§ **Aim of the exercise**: Please reproduce the data below exactly, from the first line through the line containing "Given: Click the console settings gear icon", and leave every later line out.

··· Exercise inputs

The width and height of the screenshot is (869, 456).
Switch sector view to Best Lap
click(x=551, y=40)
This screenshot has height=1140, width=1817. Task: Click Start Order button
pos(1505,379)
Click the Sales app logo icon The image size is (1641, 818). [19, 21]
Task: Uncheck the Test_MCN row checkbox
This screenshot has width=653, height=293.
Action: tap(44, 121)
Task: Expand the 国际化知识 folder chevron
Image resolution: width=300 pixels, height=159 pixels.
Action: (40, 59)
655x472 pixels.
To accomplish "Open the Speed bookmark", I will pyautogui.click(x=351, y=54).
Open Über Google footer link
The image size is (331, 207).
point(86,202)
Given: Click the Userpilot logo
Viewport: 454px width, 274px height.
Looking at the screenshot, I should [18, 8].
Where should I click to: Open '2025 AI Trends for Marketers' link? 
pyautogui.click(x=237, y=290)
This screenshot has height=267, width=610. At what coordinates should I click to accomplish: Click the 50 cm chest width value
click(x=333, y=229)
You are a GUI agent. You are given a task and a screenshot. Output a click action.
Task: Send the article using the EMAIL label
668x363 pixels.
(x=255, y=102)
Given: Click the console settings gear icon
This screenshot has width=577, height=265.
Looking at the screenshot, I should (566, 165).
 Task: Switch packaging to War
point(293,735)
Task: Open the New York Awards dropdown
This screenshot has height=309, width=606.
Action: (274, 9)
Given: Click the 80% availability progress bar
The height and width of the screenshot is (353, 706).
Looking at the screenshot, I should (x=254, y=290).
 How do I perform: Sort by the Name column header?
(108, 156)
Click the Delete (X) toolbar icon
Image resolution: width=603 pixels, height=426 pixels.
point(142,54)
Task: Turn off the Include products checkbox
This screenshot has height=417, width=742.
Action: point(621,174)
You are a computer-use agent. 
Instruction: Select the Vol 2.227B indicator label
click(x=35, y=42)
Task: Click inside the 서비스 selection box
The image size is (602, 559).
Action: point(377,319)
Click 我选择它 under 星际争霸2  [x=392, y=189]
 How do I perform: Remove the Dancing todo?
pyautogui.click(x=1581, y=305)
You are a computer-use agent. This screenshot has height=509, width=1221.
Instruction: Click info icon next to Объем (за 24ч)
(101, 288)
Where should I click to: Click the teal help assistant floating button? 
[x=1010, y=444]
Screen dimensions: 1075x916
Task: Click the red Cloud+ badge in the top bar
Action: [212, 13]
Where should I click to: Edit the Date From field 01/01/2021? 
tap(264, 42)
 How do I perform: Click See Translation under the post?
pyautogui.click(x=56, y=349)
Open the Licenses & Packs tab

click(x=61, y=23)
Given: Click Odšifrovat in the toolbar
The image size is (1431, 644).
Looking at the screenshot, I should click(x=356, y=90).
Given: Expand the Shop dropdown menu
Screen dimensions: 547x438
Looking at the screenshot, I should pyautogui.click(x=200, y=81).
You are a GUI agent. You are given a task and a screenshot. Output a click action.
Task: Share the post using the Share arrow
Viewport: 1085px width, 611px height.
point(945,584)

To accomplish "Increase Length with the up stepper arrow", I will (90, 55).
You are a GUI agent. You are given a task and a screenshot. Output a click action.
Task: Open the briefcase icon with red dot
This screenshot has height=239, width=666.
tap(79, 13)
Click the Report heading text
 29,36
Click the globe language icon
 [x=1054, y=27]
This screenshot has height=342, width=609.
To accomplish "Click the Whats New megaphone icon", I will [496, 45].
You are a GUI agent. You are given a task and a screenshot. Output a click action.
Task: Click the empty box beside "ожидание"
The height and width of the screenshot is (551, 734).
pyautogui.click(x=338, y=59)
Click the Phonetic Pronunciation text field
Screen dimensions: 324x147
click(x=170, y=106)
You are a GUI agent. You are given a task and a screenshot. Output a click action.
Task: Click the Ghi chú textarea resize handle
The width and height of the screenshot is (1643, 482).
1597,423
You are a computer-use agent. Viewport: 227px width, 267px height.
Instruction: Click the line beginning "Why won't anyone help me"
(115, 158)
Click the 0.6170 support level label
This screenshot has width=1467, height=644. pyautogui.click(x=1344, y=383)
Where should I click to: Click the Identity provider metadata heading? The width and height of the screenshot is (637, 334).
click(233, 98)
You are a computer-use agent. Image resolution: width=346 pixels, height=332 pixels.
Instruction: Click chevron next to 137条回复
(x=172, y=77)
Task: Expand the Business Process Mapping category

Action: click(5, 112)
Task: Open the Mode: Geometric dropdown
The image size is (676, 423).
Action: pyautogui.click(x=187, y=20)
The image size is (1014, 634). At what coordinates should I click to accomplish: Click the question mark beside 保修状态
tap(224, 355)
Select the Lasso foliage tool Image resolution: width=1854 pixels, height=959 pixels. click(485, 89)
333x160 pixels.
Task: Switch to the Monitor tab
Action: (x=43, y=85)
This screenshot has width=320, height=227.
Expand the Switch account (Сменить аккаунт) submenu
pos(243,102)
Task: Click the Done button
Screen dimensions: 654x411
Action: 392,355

······

§ **Task output**:
The width and height of the screenshot is (869, 456).
Switch sector view to Best Lap
click(x=551, y=40)
This screenshot has height=1140, width=1817. Task: Click Start Order button
pos(1505,379)
Click the Sales app logo icon The image size is (1641, 818). [19, 21]
Task: Uncheck the Test_MCN row checkbox
This screenshot has width=653, height=293.
Action: tap(44, 121)
Task: Expand the 国际化知识 folder chevron
Image resolution: width=300 pixels, height=159 pixels.
Action: (40, 59)
655x472 pixels.
To accomplish "Open the Speed bookmark", I will pyautogui.click(x=351, y=54).
Open Über Google footer link
The image size is (331, 207).
point(86,202)
Given: Click the Userpilot logo
Viewport: 454px width, 274px height.
Looking at the screenshot, I should [18, 8].
Where should I click to: Open '2025 AI Trends for Marketers' link? 
pyautogui.click(x=237, y=290)
This screenshot has height=267, width=610. At what coordinates should I click to accomplish: Click the 50 cm chest width value
click(x=333, y=229)
You are a GUI agent. You are given a task and a screenshot. Output a click action.
Task: Send the article using the EMAIL label
668x363 pixels.
(x=255, y=102)
Given: Click the console settings gear icon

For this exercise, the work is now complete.